TASK DESCRIPTION.
Render the rows from the start through the line containing "Looking at the image, I should click on (1233, 493)." as a Markdown table with two columns, Index and Text. Number each row and leave out blank lines.

GIVEN DATA.
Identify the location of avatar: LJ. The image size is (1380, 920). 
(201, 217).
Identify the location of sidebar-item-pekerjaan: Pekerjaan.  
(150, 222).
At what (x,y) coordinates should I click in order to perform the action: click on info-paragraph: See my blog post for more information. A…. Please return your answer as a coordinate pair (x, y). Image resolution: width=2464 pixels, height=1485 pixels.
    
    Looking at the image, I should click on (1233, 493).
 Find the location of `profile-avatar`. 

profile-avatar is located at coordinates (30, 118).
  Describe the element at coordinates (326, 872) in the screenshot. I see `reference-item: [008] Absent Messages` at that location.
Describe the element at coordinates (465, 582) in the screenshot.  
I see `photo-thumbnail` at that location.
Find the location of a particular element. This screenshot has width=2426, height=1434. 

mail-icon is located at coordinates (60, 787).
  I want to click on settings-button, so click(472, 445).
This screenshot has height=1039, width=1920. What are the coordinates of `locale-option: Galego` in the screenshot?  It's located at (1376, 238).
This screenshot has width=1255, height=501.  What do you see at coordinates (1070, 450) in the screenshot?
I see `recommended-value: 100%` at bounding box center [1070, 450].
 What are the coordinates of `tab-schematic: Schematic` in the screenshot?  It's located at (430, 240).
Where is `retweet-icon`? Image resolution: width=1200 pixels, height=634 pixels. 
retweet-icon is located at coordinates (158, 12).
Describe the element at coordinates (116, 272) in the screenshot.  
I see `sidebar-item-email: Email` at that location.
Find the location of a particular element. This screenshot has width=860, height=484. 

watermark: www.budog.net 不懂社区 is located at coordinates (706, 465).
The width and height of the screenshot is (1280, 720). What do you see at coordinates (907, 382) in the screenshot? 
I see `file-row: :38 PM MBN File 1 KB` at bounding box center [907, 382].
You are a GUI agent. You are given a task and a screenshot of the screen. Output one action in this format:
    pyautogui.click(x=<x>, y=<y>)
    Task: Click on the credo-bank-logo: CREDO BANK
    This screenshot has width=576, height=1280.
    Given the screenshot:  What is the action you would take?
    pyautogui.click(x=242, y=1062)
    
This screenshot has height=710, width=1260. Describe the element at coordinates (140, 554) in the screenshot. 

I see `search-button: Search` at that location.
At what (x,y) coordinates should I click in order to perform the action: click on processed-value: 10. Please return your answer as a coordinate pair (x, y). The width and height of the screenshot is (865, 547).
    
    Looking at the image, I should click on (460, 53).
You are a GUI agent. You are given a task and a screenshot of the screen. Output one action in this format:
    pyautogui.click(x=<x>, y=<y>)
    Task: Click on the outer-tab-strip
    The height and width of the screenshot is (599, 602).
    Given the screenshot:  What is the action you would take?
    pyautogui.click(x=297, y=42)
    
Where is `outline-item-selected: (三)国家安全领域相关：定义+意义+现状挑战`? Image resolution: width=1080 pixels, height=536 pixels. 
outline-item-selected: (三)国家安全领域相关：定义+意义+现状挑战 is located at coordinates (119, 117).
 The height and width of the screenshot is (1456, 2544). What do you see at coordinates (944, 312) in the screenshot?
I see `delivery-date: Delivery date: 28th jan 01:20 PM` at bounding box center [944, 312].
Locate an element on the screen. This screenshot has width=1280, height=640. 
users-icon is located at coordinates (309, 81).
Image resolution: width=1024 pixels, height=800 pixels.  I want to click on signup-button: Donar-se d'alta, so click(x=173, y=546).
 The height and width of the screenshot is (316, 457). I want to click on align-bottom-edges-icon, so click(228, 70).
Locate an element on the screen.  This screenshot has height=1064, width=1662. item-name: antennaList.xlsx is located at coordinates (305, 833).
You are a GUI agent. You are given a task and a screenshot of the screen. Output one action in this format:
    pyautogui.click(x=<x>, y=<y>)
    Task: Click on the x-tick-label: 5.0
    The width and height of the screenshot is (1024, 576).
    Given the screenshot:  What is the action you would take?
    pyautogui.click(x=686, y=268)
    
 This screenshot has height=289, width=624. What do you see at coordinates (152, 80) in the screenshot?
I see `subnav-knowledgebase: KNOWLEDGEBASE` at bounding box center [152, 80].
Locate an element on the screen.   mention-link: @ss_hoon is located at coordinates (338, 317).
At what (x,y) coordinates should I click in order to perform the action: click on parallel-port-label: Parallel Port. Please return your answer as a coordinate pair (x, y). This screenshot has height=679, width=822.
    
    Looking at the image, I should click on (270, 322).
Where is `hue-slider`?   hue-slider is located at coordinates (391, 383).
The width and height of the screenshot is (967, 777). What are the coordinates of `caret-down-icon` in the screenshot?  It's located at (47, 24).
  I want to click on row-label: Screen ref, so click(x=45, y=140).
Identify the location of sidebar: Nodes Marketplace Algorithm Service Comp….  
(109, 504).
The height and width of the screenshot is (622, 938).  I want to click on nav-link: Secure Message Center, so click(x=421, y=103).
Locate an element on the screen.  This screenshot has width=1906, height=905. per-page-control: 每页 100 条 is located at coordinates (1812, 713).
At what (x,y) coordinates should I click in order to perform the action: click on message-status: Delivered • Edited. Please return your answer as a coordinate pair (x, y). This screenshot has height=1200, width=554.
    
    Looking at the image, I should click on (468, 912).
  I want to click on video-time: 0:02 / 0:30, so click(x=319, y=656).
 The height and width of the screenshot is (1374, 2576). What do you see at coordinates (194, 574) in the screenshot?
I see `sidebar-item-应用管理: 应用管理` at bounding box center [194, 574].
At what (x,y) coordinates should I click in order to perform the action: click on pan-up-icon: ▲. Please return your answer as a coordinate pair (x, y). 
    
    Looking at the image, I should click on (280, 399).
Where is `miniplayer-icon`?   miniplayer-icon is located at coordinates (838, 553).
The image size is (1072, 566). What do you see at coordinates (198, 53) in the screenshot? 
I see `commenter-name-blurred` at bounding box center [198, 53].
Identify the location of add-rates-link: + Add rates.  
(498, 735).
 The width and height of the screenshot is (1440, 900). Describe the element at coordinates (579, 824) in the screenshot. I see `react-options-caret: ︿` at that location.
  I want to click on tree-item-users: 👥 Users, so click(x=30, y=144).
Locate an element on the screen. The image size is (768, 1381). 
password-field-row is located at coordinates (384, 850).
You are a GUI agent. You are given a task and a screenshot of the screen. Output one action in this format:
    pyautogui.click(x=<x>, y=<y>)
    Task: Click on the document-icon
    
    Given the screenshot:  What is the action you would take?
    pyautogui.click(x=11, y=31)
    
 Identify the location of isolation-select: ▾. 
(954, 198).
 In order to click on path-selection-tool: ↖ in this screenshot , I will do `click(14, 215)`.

EXPECTED OUTPUT.
| Index | Text |
|---|---|
| 1 | Identify the location of avatar: LJ. The image size is (1380, 920).  |
| 2 | (201, 217). |
| 3 | Identify the location of sidebar-item-pekerjaan: Pekerjaan.   |
| 4 | (150, 222). |
| 5 | At what (x,y) coordinates should I click in order to perform the action: click on info-paragraph: See my blog post for more information. A…. Please return your answer as a coordinate pair (x, y). Image resolution: width=2464 pixels, height=1485 pixels. |
| 6 |     Looking at the image, I should click on (1233, 493). |